WHAT IS BEING ASKED |
From the data below, return only the lines from the one with "Image resolution: width=710" through the one with "Where should I", exact and inclusive, with pictures left out.

PROVIDED DATA START

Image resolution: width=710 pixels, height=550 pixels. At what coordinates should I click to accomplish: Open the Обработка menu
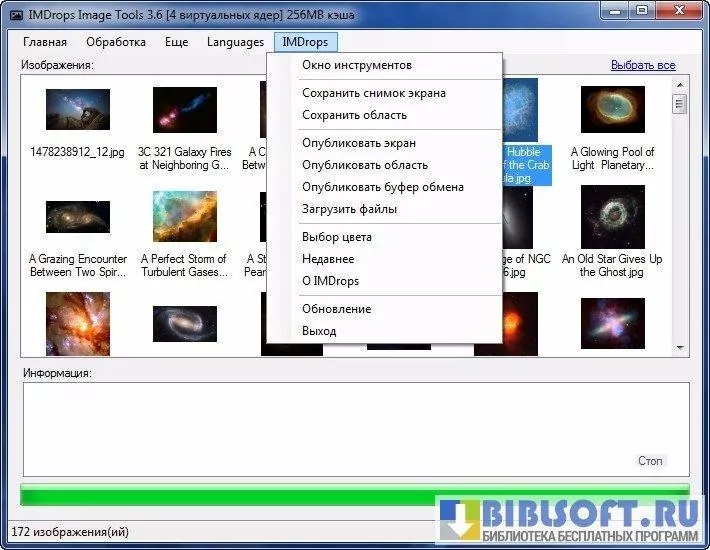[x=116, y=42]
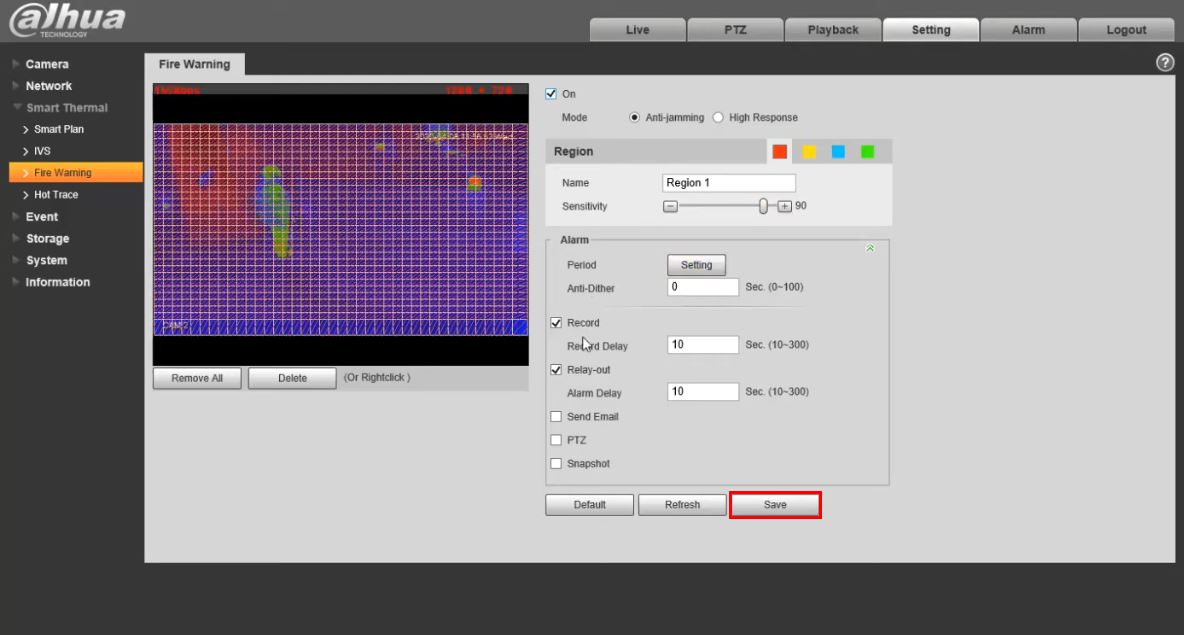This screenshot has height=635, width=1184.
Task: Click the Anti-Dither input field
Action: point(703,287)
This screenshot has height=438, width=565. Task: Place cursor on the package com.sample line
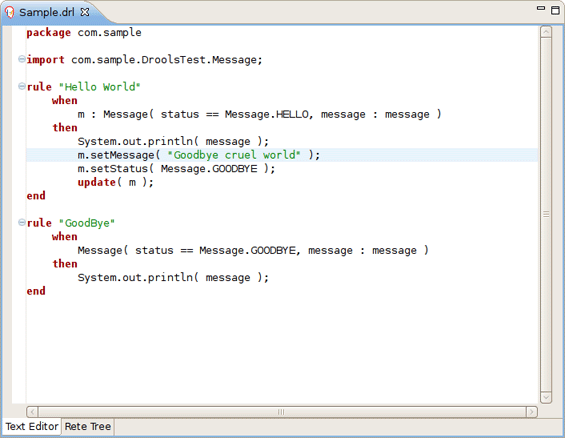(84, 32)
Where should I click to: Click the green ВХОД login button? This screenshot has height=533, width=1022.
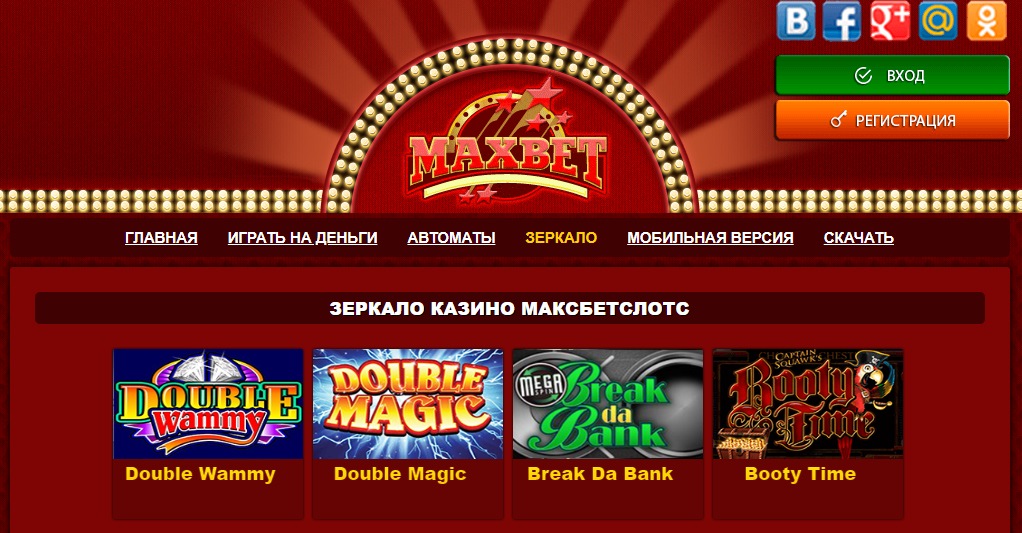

PROVIDED DATA END
PROVIDED DATA START

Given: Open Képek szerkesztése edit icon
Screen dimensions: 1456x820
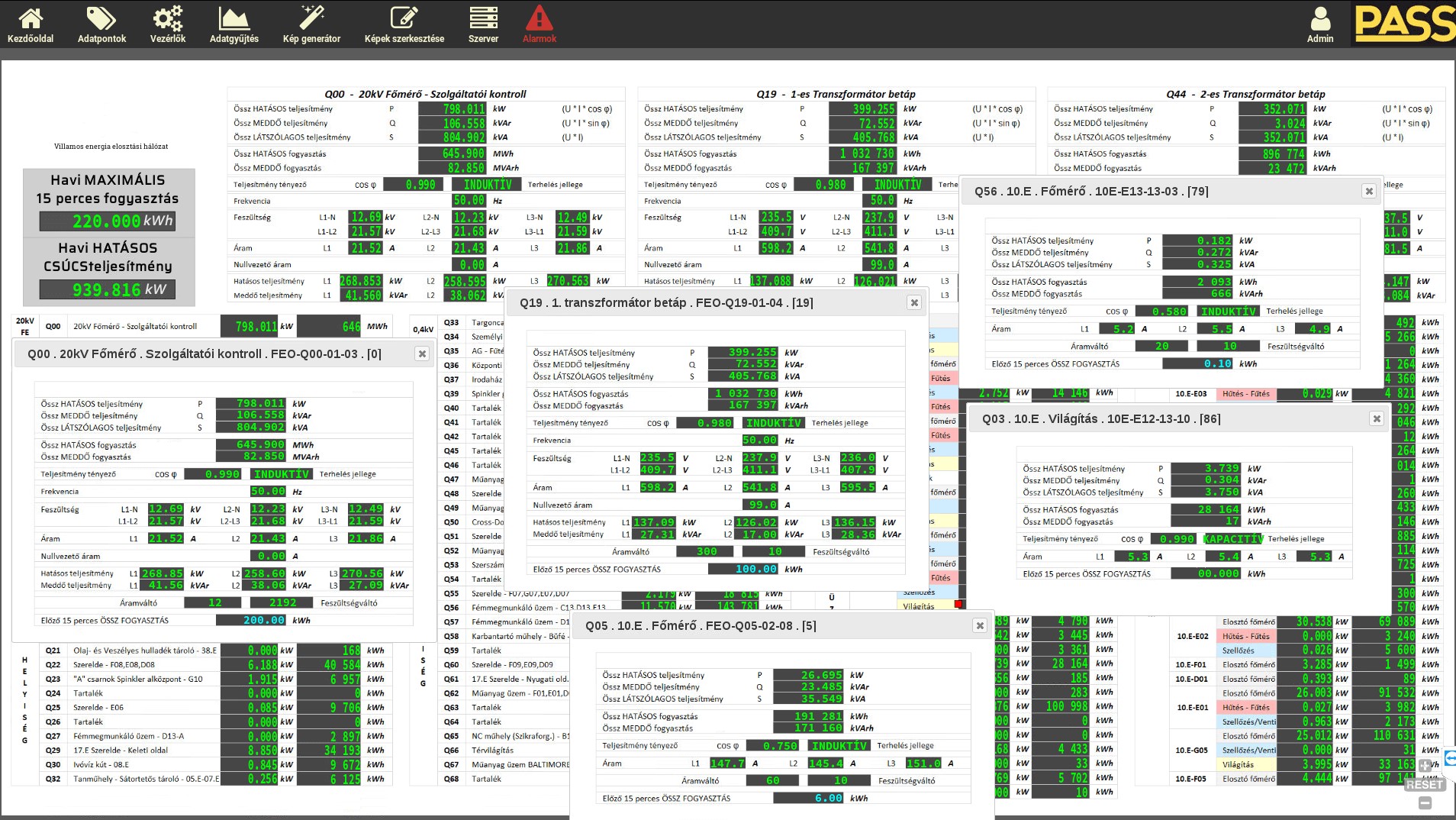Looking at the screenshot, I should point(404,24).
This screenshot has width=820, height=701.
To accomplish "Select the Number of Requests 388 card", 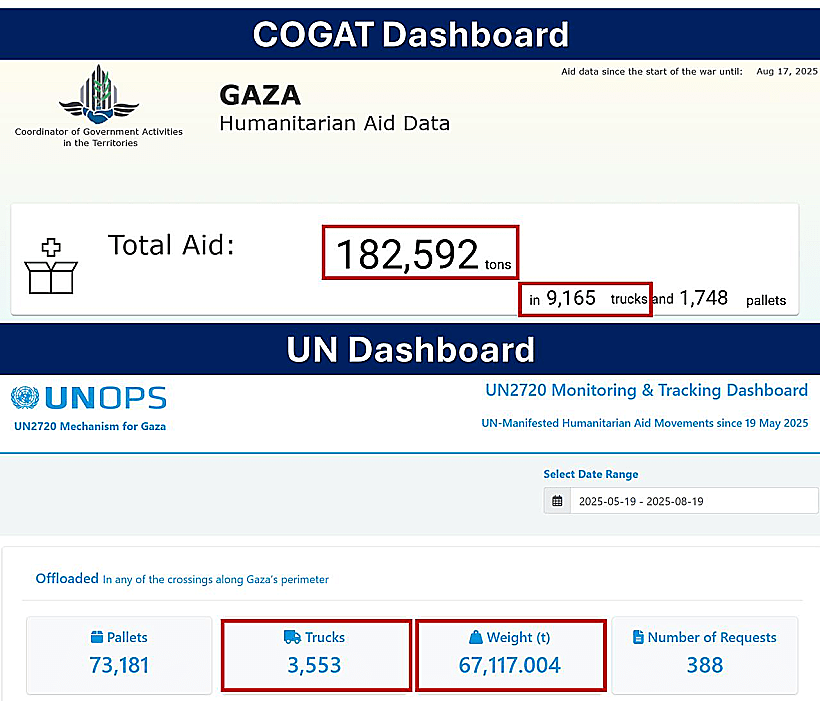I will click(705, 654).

PROVIDED DATA END

RESULT BELOW |
Image resolution: width=710 pixels, height=550 pixels. At what coordinates should I click to accomplish: Open the Обработка menu
[x=116, y=42]
This screenshot has height=635, width=1184.
Task: Click the Anti-Dither input field
Action: point(703,287)
This screenshot has height=438, width=565. Task: Place cursor on the package com.sample line
(84, 32)
Where should I click to: Click the green ВХОД login button? This screenshot has height=533, width=1022.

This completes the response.